Work instruction:
All entries below are to be set down again exactly as given.

Saved entries:
+++++
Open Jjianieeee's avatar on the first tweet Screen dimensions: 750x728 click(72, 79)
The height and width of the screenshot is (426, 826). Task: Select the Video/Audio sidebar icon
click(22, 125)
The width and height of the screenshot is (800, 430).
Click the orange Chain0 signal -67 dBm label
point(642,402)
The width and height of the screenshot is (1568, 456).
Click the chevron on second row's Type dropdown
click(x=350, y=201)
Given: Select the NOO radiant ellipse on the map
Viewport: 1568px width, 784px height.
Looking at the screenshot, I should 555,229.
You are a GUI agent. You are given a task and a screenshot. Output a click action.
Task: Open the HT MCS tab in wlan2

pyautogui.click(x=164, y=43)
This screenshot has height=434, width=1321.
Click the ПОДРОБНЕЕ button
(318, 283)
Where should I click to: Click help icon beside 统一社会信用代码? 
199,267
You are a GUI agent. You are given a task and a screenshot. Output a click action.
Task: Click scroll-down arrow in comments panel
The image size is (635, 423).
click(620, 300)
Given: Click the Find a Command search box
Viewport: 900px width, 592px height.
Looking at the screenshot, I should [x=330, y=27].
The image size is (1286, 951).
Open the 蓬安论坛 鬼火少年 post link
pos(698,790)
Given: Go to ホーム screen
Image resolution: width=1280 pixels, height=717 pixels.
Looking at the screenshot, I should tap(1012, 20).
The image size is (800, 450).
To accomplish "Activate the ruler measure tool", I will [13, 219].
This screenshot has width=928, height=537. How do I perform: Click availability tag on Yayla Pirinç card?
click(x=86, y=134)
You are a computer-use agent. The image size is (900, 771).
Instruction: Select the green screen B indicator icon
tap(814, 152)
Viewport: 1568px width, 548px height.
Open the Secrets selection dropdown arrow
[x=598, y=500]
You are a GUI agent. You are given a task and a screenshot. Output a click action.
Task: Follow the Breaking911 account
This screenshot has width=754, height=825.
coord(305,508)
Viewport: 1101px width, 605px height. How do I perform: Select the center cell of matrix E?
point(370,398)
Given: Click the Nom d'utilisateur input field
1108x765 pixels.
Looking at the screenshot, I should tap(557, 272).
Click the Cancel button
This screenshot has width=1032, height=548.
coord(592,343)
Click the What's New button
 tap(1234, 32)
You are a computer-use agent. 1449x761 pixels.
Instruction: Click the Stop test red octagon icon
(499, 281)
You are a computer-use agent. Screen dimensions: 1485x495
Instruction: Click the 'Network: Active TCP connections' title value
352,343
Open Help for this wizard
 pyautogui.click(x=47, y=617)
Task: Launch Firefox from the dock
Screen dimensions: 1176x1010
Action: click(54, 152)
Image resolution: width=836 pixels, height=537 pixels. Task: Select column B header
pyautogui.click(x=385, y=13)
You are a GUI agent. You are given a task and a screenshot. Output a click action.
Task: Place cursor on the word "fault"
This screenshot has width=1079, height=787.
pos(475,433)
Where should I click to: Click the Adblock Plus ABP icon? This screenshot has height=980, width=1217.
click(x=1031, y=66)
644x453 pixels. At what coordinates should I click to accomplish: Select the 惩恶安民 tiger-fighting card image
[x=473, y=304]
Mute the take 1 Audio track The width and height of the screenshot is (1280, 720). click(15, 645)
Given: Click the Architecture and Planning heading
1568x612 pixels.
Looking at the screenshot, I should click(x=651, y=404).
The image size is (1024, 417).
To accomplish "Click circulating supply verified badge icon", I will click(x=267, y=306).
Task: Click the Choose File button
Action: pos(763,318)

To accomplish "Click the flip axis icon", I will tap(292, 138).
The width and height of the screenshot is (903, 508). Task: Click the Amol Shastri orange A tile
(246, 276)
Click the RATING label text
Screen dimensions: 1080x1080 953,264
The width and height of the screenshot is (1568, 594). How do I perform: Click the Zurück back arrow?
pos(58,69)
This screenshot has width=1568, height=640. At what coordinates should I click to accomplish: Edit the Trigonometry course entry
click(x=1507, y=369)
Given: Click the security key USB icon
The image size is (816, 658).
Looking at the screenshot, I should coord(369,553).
+++++
Your solution:
Open Jjianieeee's avatar on the first tweet Screen dimensions: 750x728 click(72, 79)
The height and width of the screenshot is (426, 826). Task: Select the Video/Audio sidebar icon
click(22, 125)
The width and height of the screenshot is (800, 430).
Click the orange Chain0 signal -67 dBm label
point(642,402)
The width and height of the screenshot is (1568, 456).
Click the chevron on second row's Type dropdown
click(x=350, y=201)
Given: Select the NOO radiant ellipse on the map
Viewport: 1568px width, 784px height.
Looking at the screenshot, I should 555,229.
You are a GUI agent. You are given a task and a screenshot. Output a click action.
Task: Open the HT MCS tab in wlan2

pyautogui.click(x=164, y=43)
This screenshot has height=434, width=1321.
Click the ПОДРОБНЕЕ button
(318, 283)
Where should I click to: Click help icon beside 统一社会信用代码? 
199,267
You are a GUI agent. You are given a task and a screenshot. Output a click action.
Task: Click scroll-down arrow in comments panel
The image size is (635, 423).
click(620, 300)
Given: Click the Find a Command search box
Viewport: 900px width, 592px height.
Looking at the screenshot, I should [x=330, y=27].
The image size is (1286, 951).
Open the 蓬安论坛 鬼火少年 post link
pos(698,790)
Given: Go to ホーム screen
Image resolution: width=1280 pixels, height=717 pixels.
Looking at the screenshot, I should tap(1012, 20).
The image size is (800, 450).
To accomplish "Activate the ruler measure tool", I will [13, 219].
This screenshot has width=928, height=537. How do I perform: Click availability tag on Yayla Pirinç card?
click(x=86, y=134)
You are a computer-use agent. The image size is (900, 771).
Instruction: Select the green screen B indicator icon
tap(814, 152)
Viewport: 1568px width, 548px height.
Open the Secrets selection dropdown arrow
[x=598, y=500]
You are a GUI agent. You are given a task and a screenshot. Output a click action.
Task: Follow the Breaking911 account
This screenshot has width=754, height=825.
coord(305,508)
Viewport: 1101px width, 605px height. How do I perform: Select the center cell of matrix E?
point(370,398)
Given: Click the Nom d'utilisateur input field
1108x765 pixels.
Looking at the screenshot, I should tap(557, 272).
Click the Cancel button
This screenshot has width=1032, height=548.
coord(592,343)
Click the What's New button
 tap(1234, 32)
You are a computer-use agent. 1449x761 pixels.
Instruction: Click the Stop test red octagon icon
(499, 281)
You are a computer-use agent. Screen dimensions: 1485x495
Instruction: Click the 'Network: Active TCP connections' title value
352,343
Open Help for this wizard
 pyautogui.click(x=47, y=617)
Task: Launch Firefox from the dock
Screen dimensions: 1176x1010
Action: click(54, 152)
Image resolution: width=836 pixels, height=537 pixels. Task: Select column B header
pyautogui.click(x=385, y=13)
You are a GUI agent. You are given a task and a screenshot. Output a click action.
Task: Place cursor on the word "fault"
This screenshot has width=1079, height=787.
pos(475,433)
Where should I click to: Click the Adblock Plus ABP icon? This screenshot has height=980, width=1217.
click(x=1031, y=66)
644x453 pixels. At what coordinates should I click to accomplish: Select the 惩恶安民 tiger-fighting card image
[x=473, y=304]
Mute the take 1 Audio track The width and height of the screenshot is (1280, 720). click(15, 645)
Given: Click the Architecture and Planning heading
1568x612 pixels.
Looking at the screenshot, I should click(x=651, y=404).
The image size is (1024, 417).
To accomplish "Click circulating supply verified badge icon", I will click(x=267, y=306).
Task: Click the Choose File button
Action: pos(763,318)

To accomplish "Click the flip axis icon", I will tap(292, 138).
The width and height of the screenshot is (903, 508). Task: Click the Amol Shastri orange A tile
(246, 276)
Click the RATING label text
Screen dimensions: 1080x1080 953,264
The width and height of the screenshot is (1568, 594). How do I perform: Click the Zurück back arrow?
pos(58,69)
This screenshot has width=1568, height=640. At what coordinates should I click to accomplish: Edit the Trigonometry course entry
click(x=1507, y=369)
Given: Click the security key USB icon
The image size is (816, 658).
Looking at the screenshot, I should coord(369,553).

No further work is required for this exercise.